In this lesson, we will take a closer look at some key concepts we came across in the previous lesson. First, you may have noticed a handy tool called “IntelliSense” when typing out code in Visual Studio. For instance, when you typed out the word “result”, you might have seen IntelliSense pop up giving you a list of options for completing that bit of code:


Step 1: Using IntelliSense

You can then “step through” the options with your arrow keys until you find what you need, and insert it into your code. In this case, the code reference we’re looking for is the Server Control variable called resultLabel. If you hit a completion key on your keyboard (tab, space, or enter), it will autocomplete and write the rest of the variable name for you.

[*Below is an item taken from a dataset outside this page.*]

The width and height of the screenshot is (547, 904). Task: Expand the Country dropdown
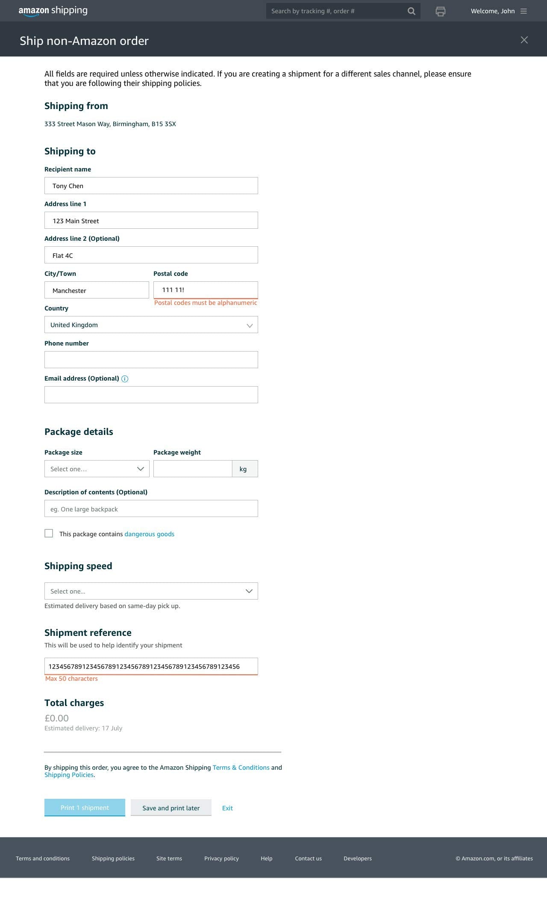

However, we knew ahead of time that we wanted to access the Text property that is contained within resultLabel, so instead of pressing Enter or Tab, if we instead press the period key (dot accessor)on the keyboard, we are given access to a new list of IntelliSense options for properties:


Having selected the Text property using the arrow keys, you can hit the equals sign on the keyboard to complete that variable name and put the cursor in a position where you can assign whatever text you would want to be stored in that property.

As you can see, IntelliSense can become your best friend when coding in Visual Studio. It makes your typing quicker and more accurate, while also narrowing down a list of options available to you based on the context of the coding element you are accessing.

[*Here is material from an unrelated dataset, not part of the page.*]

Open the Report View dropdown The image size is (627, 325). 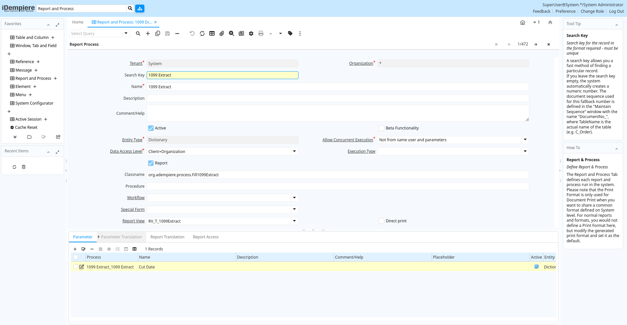point(294,221)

Step 2: Distinguishing Default.aspx vs Default.aspx.cs

The next thing to go over is understanding the relation ship between the Default.aspx.cs and Default.aspx files within your project. These two project files represent two sides of the same coin, and are found by clicking on the arrow beside Default.aspx in the Solution Explorer:


As implied from this file hierarchy, the files ending in .cs (denoting “c-sharp” files) can be seen as representing the code behind the Default.aspx form. When you double-click the Default.aspx file – and look at its “Source” view – you will even find this referenced on the first line of code:


And when you double-click the Default.aspx.cs file you will see this “CodeBehind” for the Default.aspx form:


When running on the web server, this code will be responsible for handling the back-end logic for the form, while the Default.aspx code handles what’s delivered to the front-end and is immediately viewable to the user. Although we will go into more detail later, it’s worth noting for now that both of these files will merge into a single file called Default.aspx when the code gets compiled.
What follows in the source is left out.